• Document excerpt
__________________________________________________

Unit 5: Rotational Motion (Part 1)

Kinematics, Connections to Linear Motion, and Torque

Section 5.1

Rotational Kinematics

Rotational kinematics describes motion using angular variables. These variables are analogous to linear kinematics. For variable acceleration, calculus must be used: \( \omega = \displaystyle\frac{d\theta}{dt} \) and \( \alpha = \displaystyle\frac{d\omega}{dt} \).

Q1: A wheel’s angular velocity is \( \omega(t) = 4t^3 – 2t \). What is the angular acceleration at \( t = 2 \text{ s} \)?

(A) \( 14 \text{ rad/s}^2 \)
(B) \( 28 \text{ rad/s}^2 \)
(C) \( 46 \text{ rad/s}^2 \)
(D) \( 50 \text{ rad/s}^2 \)

Differentiate the angular velocity to find angular acceleration:
\( \alpha(t) = \displaystyle\frac{d\omega}{dt} = 12t^2 – 2 \).
Evaluate at \( t = 2 \): \( \alpha(2) = 12(2^2) – 2 = 48 – 2 = 46 \text{ rad/s}^2 \).

Correct Answer: C

Q2: A disk starting from rest has constant \( \alpha = 4 \text{ rad/s}^2 \). How many revolutions are made in the first \( 10 \text{ s} \)?

(A) \( \displaystyle\frac{100}{\pi} \)
(B) \( \displaystyle\frac{200}{\pi} \)
(C) \( 200 \)
(D) \( 400 \)

Find total angular displacement: \( \Delta\theta = \omega_0t + \displaystyle\frac{1}{2}\alpha t^2 = 0 + \displaystyle\frac{1}{2}(4)(10^2) = 200 \text{ rad} \).
Convert to revolutions: \( \text{Rev} = \displaystyle\frac{200}{2\pi} = \displaystyle\frac{100}{\pi} \).

Correct Answer: A

Section 5.2

Linear and Rotational Connections

Points on a rigid body share the same angular motion but have different linear properties based on their distance \( r \) from the axis. Use \( v_t = r\omega \) and \( a_t = r\alpha \).

Q1: A turntable (\( r = 0.2 \text{ m} \)) rotates at \( 33 \text{ rpm} \). What is the tangential speed on the rim?

(A) \( 0.11\pi \text{ m/s} \)
(B) \( 0.22\pi \text{ m/s} \)
(C) \( 0.66\pi \text{ m/s} \)
(D) \( 1.32\pi \text{ m/s} \)

__________________________________________________

• Data section
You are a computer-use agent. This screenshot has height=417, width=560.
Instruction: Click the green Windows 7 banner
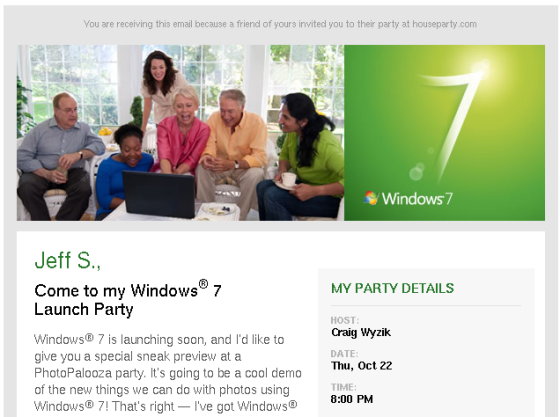click(444, 132)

__________________________________________________

• Tasks and exercises
1. Check each statement against the rotational motion page and answer yes or no, quoting the words that decide it. (a) The page says calculus must be used when acceleration is variable. (b) The page says points on a rigid body share the same linear properties. (c) The page gives B as the correct answer for the wheel question.
2. Reproduce the rotational motion page word for word, from "Q1: A wheel’s" to "12t^2 – 2 \).".

• Response list
1.
(a) Yes: "For variable acceleration, calculus must be used"
(b) No: "Points on a rigid body share the same angular motion but have different linear properties"
(c) No: "Correct Answer: C"

2.
Q1: A wheel’s angular velocity is \( \omega(t) = 4t^3 – 2t \). What is the angular acceleration at \( t = 2 \text{ s} \)?

(A) \( 14 \text{ rad/s}^2 \)
(B) \( 28 \text{ rad/s}^2 \)
(C) \( 46 \text{ rad/s}^2 \)
(D) \( 50 \text{ rad/s}^2 \)

Differentiate the angular velocity to find angular acceleration:
\( \alpha(t) = \displaystyle\frac{d\omega}{dt} = 12t^2 – 2 \).